I was happy that Dr. Saverofpelvicpain made a point to mention that he was giving me a second-choice drug, since I’m allergic to the mainstay for UTIs. I’ve been to clinics before where I’ve told them about my allergies, and was still almost prescribed a drug that my body would not have appreciated.
The call lasted all of 3 minutes. I drove to the pharmacy, picked up my prescription, and was back in bed with an on-the-mend pelvis by 4 a.m. I woke up the next morning feeling refreshed, and ready to go about my day, burn-free.
Musings Of A Patient
So, what were my overall impressions of my first telemedicine experience?
Likes
- 24/7 access to care—you can’t beat those hours.
- Really, really, really easy and quick.
- The physician had clearly looked at my medical history.
- I received a prescription almost instantly.
Dislikes
- You don’t get any lab testing. For this type of appointment, that was fine. You don’t even always get a urine test when you go to see someone in person about a UTI—they just give you a prescription. But it does make me nervous about using telemedicine for other illnesses.

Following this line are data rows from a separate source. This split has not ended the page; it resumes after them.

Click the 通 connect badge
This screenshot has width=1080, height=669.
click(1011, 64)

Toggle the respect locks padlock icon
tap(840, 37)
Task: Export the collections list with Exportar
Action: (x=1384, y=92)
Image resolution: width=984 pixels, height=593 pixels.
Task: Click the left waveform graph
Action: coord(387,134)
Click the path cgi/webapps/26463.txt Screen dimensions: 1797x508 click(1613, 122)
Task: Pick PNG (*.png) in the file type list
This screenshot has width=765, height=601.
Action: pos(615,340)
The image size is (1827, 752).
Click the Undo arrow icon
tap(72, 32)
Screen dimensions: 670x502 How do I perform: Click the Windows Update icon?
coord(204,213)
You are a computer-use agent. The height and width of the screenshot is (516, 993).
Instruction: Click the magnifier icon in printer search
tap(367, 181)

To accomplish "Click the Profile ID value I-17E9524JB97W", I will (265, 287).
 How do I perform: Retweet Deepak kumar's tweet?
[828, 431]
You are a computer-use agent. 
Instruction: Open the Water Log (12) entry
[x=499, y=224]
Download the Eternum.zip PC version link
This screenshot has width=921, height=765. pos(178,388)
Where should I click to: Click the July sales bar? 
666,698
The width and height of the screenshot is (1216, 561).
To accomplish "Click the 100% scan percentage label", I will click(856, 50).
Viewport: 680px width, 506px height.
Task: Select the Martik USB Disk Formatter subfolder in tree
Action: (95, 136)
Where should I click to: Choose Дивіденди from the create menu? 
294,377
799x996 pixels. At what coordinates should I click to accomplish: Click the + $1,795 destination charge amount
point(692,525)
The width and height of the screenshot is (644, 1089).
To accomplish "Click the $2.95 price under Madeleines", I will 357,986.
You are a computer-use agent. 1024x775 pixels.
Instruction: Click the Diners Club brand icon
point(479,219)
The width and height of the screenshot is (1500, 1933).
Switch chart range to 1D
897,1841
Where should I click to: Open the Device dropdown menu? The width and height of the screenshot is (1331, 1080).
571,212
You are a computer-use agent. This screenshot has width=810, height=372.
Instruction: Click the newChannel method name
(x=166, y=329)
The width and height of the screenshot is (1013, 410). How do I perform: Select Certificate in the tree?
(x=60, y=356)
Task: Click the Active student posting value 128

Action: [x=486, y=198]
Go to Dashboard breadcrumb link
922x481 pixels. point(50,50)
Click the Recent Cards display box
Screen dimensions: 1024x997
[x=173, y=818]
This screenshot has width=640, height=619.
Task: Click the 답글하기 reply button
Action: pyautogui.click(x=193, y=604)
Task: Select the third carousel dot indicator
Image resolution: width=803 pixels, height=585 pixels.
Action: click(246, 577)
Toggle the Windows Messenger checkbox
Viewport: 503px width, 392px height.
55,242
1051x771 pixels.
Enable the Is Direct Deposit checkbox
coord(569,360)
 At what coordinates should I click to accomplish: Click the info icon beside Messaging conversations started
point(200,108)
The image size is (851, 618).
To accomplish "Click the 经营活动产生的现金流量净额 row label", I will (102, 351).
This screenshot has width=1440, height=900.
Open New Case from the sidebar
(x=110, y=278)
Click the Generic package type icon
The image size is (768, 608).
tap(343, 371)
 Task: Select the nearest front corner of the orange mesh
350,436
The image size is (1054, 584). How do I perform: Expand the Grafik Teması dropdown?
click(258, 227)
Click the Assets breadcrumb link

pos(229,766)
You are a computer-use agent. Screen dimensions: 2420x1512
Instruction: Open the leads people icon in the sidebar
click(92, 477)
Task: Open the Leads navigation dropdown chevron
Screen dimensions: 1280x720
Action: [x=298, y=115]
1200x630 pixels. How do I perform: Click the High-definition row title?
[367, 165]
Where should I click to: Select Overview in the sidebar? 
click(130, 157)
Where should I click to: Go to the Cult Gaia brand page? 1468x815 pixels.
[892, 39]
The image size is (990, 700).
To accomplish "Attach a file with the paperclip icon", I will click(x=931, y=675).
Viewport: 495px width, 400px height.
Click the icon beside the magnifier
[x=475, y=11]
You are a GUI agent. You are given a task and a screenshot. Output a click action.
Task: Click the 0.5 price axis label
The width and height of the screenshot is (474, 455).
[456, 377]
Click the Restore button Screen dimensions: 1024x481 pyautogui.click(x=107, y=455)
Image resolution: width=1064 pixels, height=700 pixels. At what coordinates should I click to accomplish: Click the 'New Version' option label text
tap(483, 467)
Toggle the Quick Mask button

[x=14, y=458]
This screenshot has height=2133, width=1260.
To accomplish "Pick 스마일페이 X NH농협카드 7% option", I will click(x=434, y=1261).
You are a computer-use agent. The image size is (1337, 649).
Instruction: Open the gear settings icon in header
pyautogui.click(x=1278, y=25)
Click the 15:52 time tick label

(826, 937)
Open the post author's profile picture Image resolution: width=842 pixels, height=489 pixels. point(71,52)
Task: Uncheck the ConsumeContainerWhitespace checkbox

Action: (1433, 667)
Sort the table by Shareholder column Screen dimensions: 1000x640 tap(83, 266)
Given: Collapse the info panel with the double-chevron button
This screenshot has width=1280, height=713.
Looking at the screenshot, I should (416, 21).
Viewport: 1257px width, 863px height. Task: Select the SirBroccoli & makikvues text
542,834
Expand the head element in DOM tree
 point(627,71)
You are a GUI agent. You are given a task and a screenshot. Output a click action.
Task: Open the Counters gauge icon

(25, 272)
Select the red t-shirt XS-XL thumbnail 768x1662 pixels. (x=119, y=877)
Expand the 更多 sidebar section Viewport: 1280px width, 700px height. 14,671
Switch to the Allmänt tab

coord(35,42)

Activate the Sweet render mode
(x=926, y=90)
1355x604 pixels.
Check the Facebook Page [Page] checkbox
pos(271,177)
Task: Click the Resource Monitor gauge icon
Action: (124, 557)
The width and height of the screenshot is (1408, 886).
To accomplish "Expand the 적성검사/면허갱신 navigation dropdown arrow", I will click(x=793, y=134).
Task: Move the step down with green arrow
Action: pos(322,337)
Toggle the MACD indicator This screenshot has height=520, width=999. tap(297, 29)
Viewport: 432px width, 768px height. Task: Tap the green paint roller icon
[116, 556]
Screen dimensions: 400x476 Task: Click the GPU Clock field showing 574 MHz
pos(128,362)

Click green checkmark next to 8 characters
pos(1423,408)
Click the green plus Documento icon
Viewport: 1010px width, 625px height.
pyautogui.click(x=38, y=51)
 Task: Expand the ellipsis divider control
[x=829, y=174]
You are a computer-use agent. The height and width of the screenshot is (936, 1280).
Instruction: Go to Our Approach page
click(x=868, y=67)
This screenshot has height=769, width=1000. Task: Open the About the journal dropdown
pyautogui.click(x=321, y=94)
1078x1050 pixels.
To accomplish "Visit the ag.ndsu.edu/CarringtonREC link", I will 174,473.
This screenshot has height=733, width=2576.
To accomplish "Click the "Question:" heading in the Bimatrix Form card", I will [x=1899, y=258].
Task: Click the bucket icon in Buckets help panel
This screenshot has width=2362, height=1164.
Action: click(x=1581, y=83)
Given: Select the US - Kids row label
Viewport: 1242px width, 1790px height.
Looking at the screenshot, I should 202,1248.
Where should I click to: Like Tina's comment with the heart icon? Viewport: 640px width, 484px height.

- Dr. Saverofpelvicpain was very nice, but he seemed rushed. I’m not sure why he was so rushed at 3 a.m.—maybe there was an onslaught of cross-country UTIs?
- The pricing was a bit unclear. I couldn’t figure out if this was considered a primary care visit or a specialty visit, so I didn’t know exactly how much I was going to be paying. The app did guarantee it would be cheaper than the urgent care copay, so I knew I was scoring a good deal. I just wish I’d had a bit more information about the cost upfront.
- The in-person physicians I’ve seen since then have had mixed reactions. My primary care provider thought it was cool, and great for things like UTIs. The emergency room doctor I saw the next night (for an unrelated issue) was very wary about it.
Overall, I was very pleased with my first experience with telemedicine. In the future, I’d still like to try to see someone in-person. I think that that’s usually ideal because an in-person provider can run lab tests, see if anything on your body looks abnormal, etc.
However, for things like UTIs where the pain is really bad, I’m almost positive I know what it is, and I just want a prescription as soon as possible, I would absolutely use telemedicine again. It’s really easy, quick, and less expensive than urgent care.
Plus, it just feels kind of cool to have a telemedicine appointment. It’s like you’re getting a house call. (Get it?)